• _THE PROBLEM_: Copy the entries below word for word, leaving out the pictures.

• _DATA PROVIDED_:
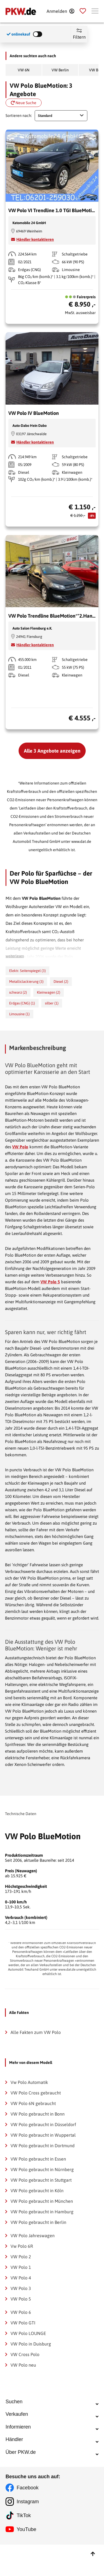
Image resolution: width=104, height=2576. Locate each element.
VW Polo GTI (23, 2322)
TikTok (24, 2547)
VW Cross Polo (25, 2354)
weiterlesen (15, 956)
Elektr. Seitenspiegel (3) (27, 971)
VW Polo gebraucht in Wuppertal (43, 2135)
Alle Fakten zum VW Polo (36, 2032)
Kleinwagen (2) (48, 992)
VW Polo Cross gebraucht (36, 2092)
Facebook (28, 2519)
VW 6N (23, 70)
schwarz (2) (18, 992)
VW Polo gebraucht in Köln (37, 2190)
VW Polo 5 (50, 1281)
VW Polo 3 (21, 2288)
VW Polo (20, 1146)
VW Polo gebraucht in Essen (38, 2158)
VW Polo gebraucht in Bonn (38, 2113)
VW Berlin (60, 70)
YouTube (26, 2561)
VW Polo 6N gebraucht (33, 2103)
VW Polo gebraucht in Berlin (38, 2222)
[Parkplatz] (83, 11)
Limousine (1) (19, 1014)
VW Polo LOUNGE (28, 2333)
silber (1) (52, 1003)
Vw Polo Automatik (29, 2082)
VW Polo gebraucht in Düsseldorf (43, 2124)
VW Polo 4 (21, 2277)
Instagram (28, 2533)
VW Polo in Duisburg (31, 2343)
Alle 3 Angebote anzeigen (52, 751)
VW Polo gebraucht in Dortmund (43, 2145)
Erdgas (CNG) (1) (22, 1003)
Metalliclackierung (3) (26, 981)
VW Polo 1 (21, 2267)
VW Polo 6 (21, 2312)
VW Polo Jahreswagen (33, 2235)
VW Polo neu (23, 2364)
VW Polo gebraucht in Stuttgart (41, 2179)
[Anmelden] (60, 11)
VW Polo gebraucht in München (42, 2201)
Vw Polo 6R (22, 2246)
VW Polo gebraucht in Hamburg (42, 2211)
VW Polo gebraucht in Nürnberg (42, 2169)
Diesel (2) (61, 981)
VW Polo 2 (21, 2256)
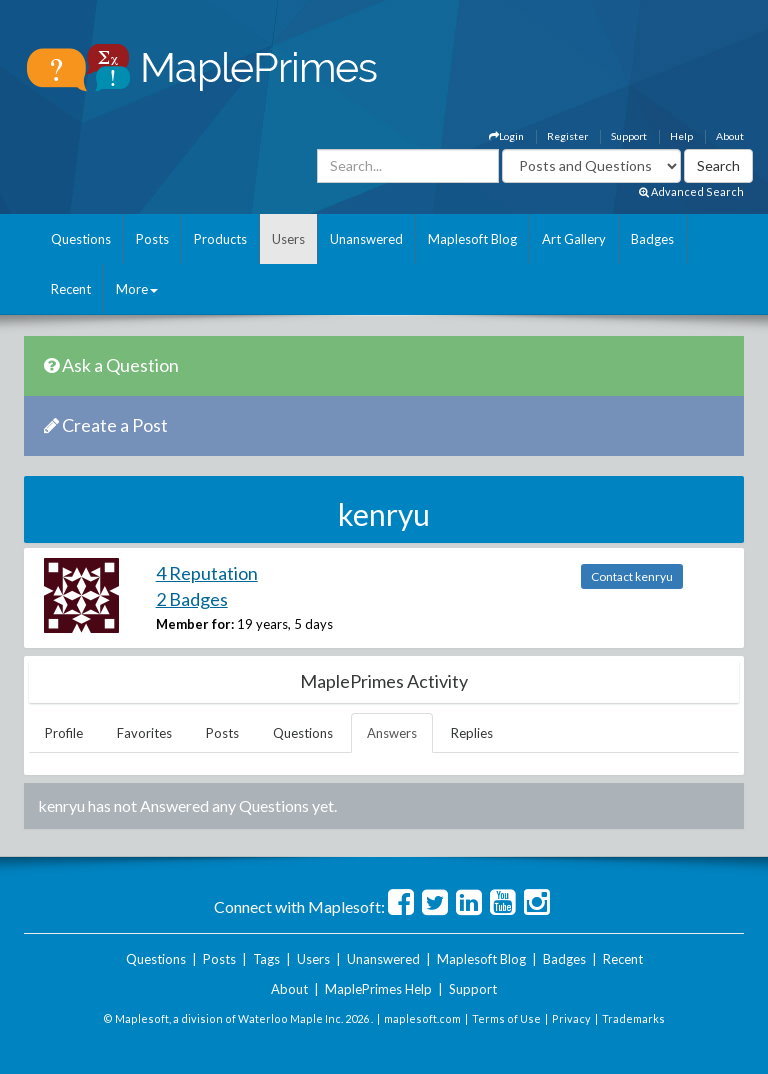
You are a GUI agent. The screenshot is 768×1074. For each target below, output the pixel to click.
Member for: (195, 624)
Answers (392, 733)
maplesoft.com (422, 1018)
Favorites (144, 733)
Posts (152, 239)
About (730, 136)
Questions (81, 239)
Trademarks (633, 1018)
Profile (64, 733)
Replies (472, 733)
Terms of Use (506, 1018)
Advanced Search (691, 191)
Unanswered (366, 239)
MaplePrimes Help (378, 989)
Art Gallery (574, 239)
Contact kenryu (632, 576)
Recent (71, 289)
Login (506, 136)
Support (629, 136)
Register (567, 136)
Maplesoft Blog (472, 239)
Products (220, 239)
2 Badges (192, 599)
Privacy (571, 1018)
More (137, 289)
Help (681, 136)
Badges (652, 239)
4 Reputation (207, 573)
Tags (266, 959)
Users (288, 239)
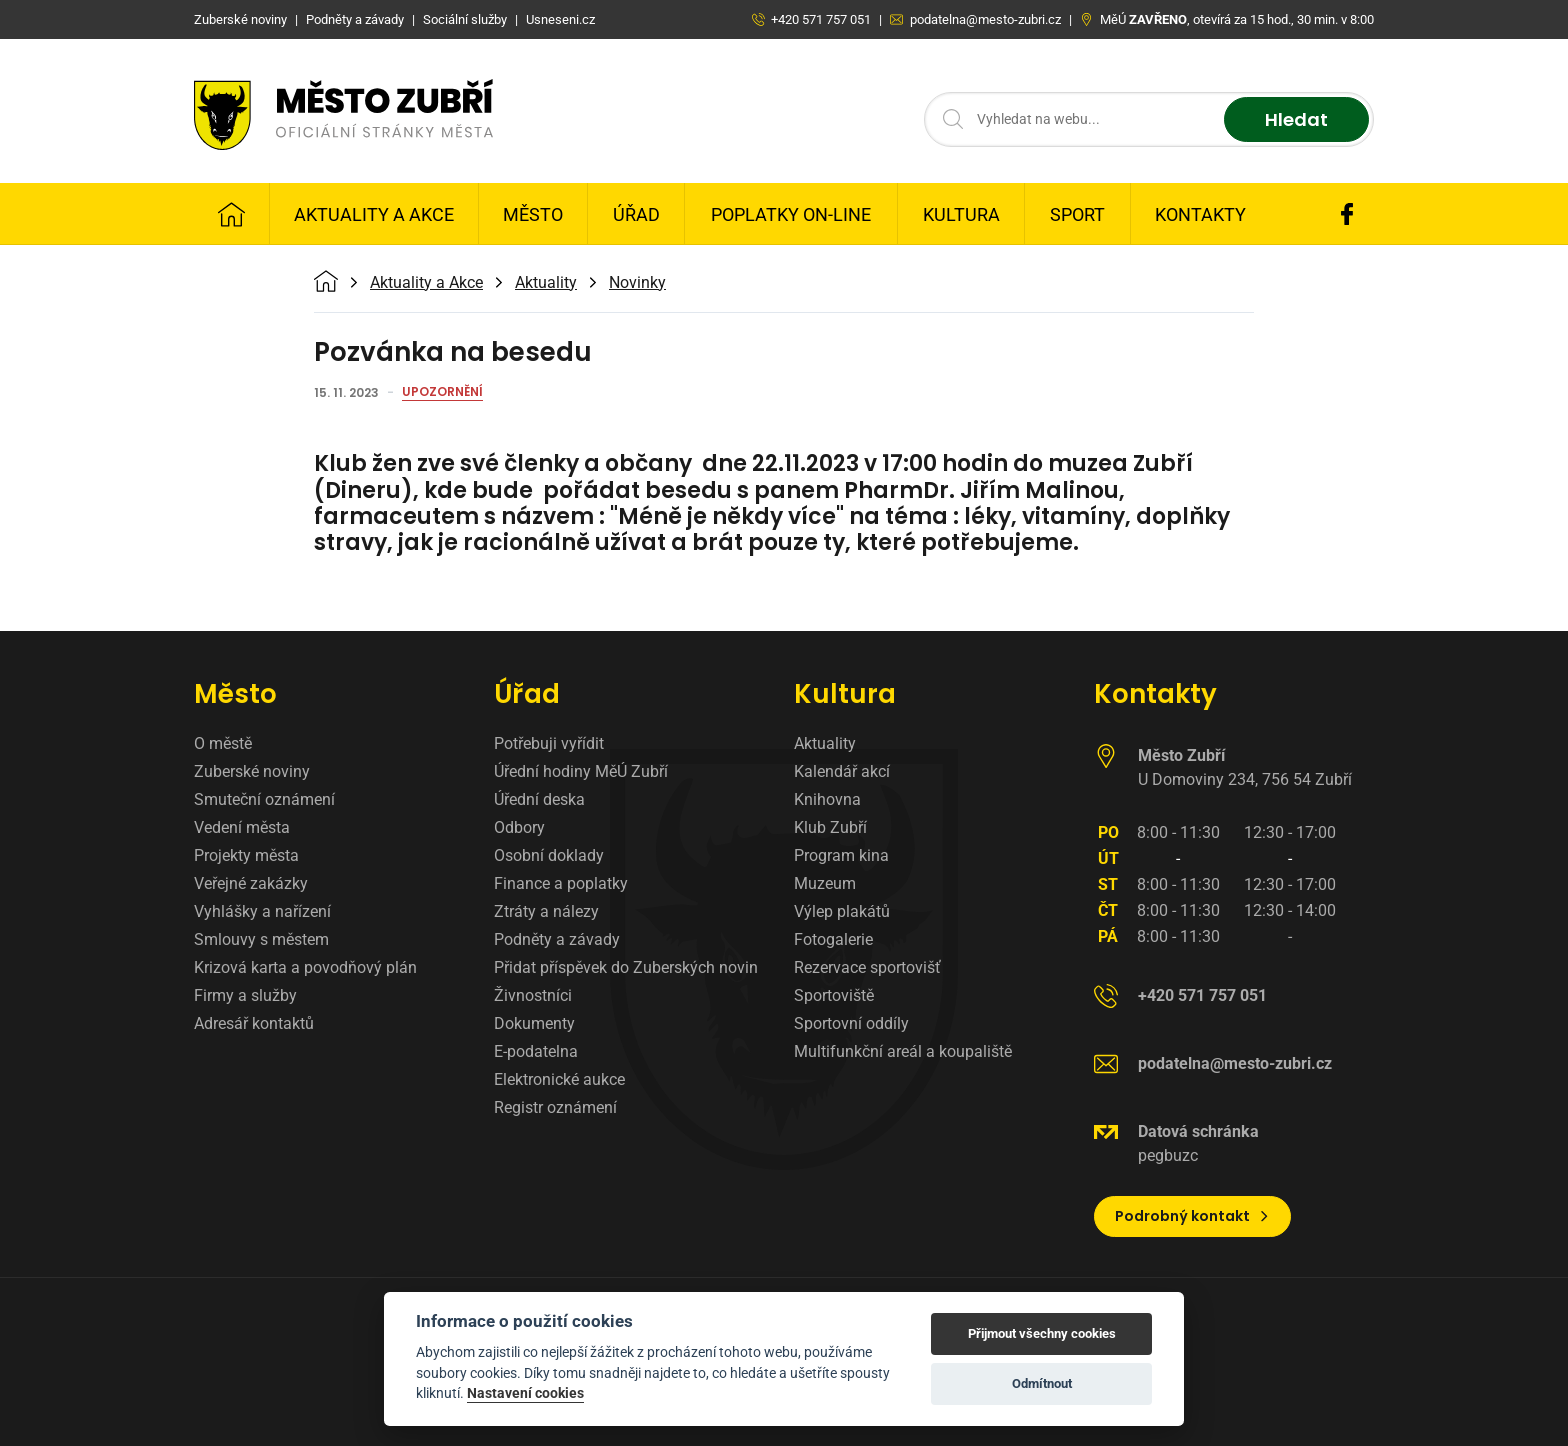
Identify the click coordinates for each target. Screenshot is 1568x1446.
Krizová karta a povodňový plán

• _COMPLETE ANSWER_:
Image resolution: width=104, height=2576. Locate each element.
VW Polo GTI (23, 2322)
TikTok (24, 2547)
VW Cross Polo (25, 2354)
weiterlesen (15, 956)
Elektr. Seitenspiegel (3) (27, 971)
VW Polo gebraucht in Wuppertal (43, 2135)
Alle Fakten zum VW Polo (36, 2032)
Kleinwagen (2) (48, 992)
VW Polo Cross gebraucht (36, 2092)
Facebook (28, 2519)
VW 6N (23, 70)
schwarz (2) (18, 992)
VW Polo gebraucht in Köln (37, 2190)
VW Polo 5 (50, 1281)
VW Polo 3 (21, 2288)
VW Polo (20, 1146)
VW Polo gebraucht in Essen (38, 2158)
VW Polo gebraucht in Bonn (38, 2113)
VW Berlin (60, 70)
YouTube (26, 2561)
VW Polo 6N gebraucht (33, 2103)
VW Polo gebraucht in Berlin (38, 2222)
[Parkplatz] (83, 11)
Limousine (1) (19, 1014)
VW Polo LOUNGE (28, 2333)
silber (1) (52, 1003)
Vw Polo Automatik (29, 2082)
VW Polo gebraucht in Düsseldorf (43, 2124)
VW Polo 4 (21, 2277)
Instagram (28, 2533)
VW Polo in Duisburg (31, 2343)
Alle 3 Angebote anzeigen (52, 751)
VW Polo gebraucht in Dortmund (43, 2145)
Erdgas (CNG) (1) (22, 1003)
Metalliclackierung (3) (26, 981)
VW Polo 1 (21, 2267)
VW Polo 6 (21, 2312)
VW Polo Jahreswagen (33, 2235)
VW Polo neu (23, 2364)
VW Polo gebraucht in Stuttgart (41, 2179)
[Anmelden] (60, 11)
VW Polo gebraucht in München (42, 2201)
Vw Polo 6R (22, 2246)
VW Polo gebraucht in Hamburg (42, 2211)
VW Polo gebraucht in Nürnberg (42, 2169)
Diesel (2) (61, 981)
VW Polo 2 (21, 2256)
You are a GUI agent. The screenshot is 768×1074. For each target below, output the pixel to click.
Member for: (195, 624)
Answers (392, 733)
maplesoft.com (422, 1018)
Favorites (144, 733)
Posts (152, 239)
About (730, 136)
Questions (81, 239)
Trademarks (633, 1018)
Profile (64, 733)
Replies (472, 733)
Terms of Use (506, 1018)
Advanced Search (691, 191)
Unanswered (366, 239)
MaplePrimes Help (378, 989)
Art Gallery (574, 239)
Contact kenryu (632, 576)
Recent (71, 289)
Login (506, 136)
Support (629, 136)
Register (567, 136)
Maplesoft Blog (472, 239)
Products (220, 239)
2 Badges (192, 599)
Privacy (571, 1018)
More (137, 289)
Help (681, 136)
Badges (652, 239)
4 Reputation (207, 573)
Tags (266, 959)
Users (288, 239)
Identify the click coordinates for each target. Screenshot is 1568x1446.
Krizová karta a povodňový plán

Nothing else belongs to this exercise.